5) Figuring out how to function and interact healthily (causing the least amount of suffering/damage to yourself and others), with the least amount of past experience conditioning each and every thought and reaction/response you have... is a refreshing way to kill some time.
6) Don't just pick a hampster up without properly introducing yourself - they're, like, nervous and whatnot. It's bad for 'em.
7) Don't be surprised if... when you have to call someone to look for something (oh, like, I don't know... a wallet), and you have to call them and ask them to do it three times before they actually move their ass and do it... and just for grins, let's say they worked at a car dealership and you think a lost wallet's a big deal and you're pretty sure you dropped it in your car... and they finally motivate their ass back to the phone and tell you - "I'm sorry, Ms. Brulee. I looked all over and it's just not there." Okay, if this happens, you are not allowed to be surprised - not even an iota's worth of surprise - when you get the car back (five days later... because they screwed up your service...) and bingo, the wallet's right there, tucked next to the seat. No surprise allowed, because you've been forewarned.
7a) If the prior thing were to have happened to you... Feeling relieved that the unmotivated butkiss that went to look for your wallet wasn't your surgeon or someone else who may actually be of some consequence to people in need, is a good way to deal with your frustration.

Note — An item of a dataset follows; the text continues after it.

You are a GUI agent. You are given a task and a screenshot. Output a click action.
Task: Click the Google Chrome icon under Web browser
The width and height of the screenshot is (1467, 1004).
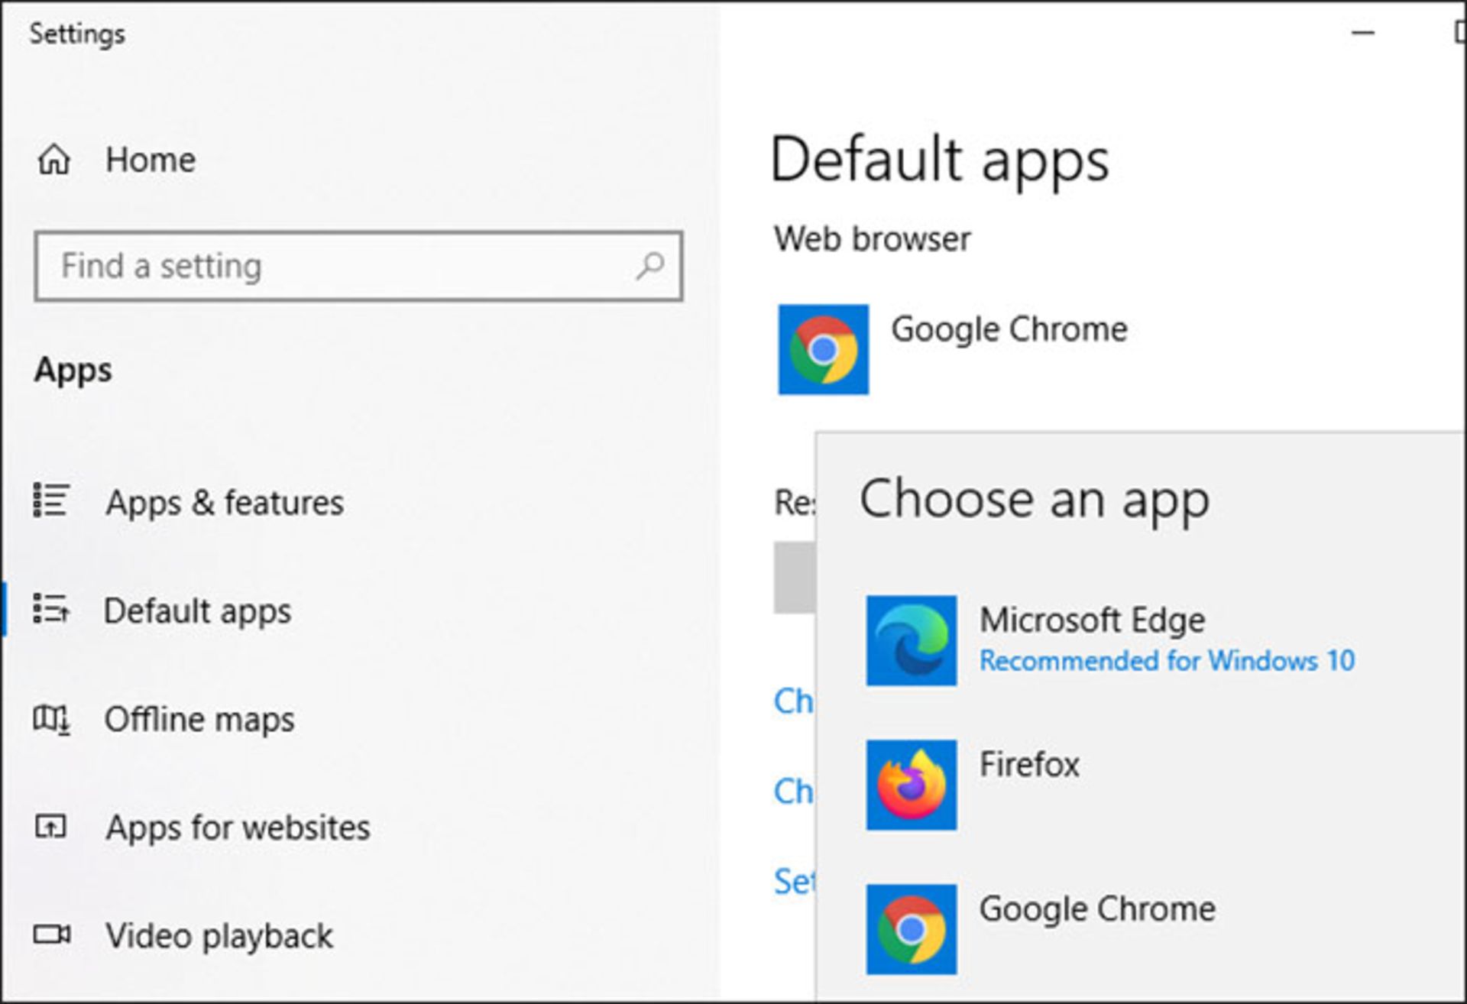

8) Drag your beloved/good friend/favorite family member/etc. out to see something they'll like, but that they're reluctant to do because they're stuck in their ways and whatnot.
This summer, I insisted on getting a permit to do a fire on the beach on the Cape. It's an after dark kind of thing and Ume doesn't do after dark kinds of things, she only does pre-dawn kinds of things (she's still on me about going to see owls at some unbelievably wretched hour...). Anyway, I got some marshmallows - jet puffed; some sticks - dry; a blanket - also dry; and dragged her moaning away to the beach ("But we can read in the tent!" she wailed...). We get out of the car - it's a balmy night... I glanced over to gauge her response - I couldn't gauge it because it's pitch dark. City people have a hell of a time getting used to that. When you turn lights off in the city, it only gets relatively dark... She didn't say much anyway, because she was too busy getting an eyefull - of stars. A full sky - no clouds - no moon - just stars. We situated ourselves within' a hundred yards of gently pounding surf and soaked in the Milkyway. Score! It's a good thing, give it a go.
9) Don't join a cult.
10) Pigeons always come back - unless they're dead.
11) If, for some reason (no matter how well deserved and perhaps especially when it's well deserved), you feel compelled to laugh at your employer/supervisor/client's ideas/requests (regardless of the unreasonable nature of said idea/request - excepting harrassment type situations, of course), it's not a bad idea to wait until they've left the room.
For whatever reason, doing it in their face, while gratifying, has the odd effect of making them... uncharitable towards you in future interactions. And while it's equally unadvised to laugh at someone further down the totem pole (because then you're just being a shit), they're not in the same position to make your life as... uncomfortable.
Mantra 2003: Let it go...
This does not mean that I'm workin' on being more indelicate in public. I'm workin' on stress reduction. That way, when I go in for a massage, the massage guy won't complain how it is that little people with gnarled up little muscles are sending him to an early retirement.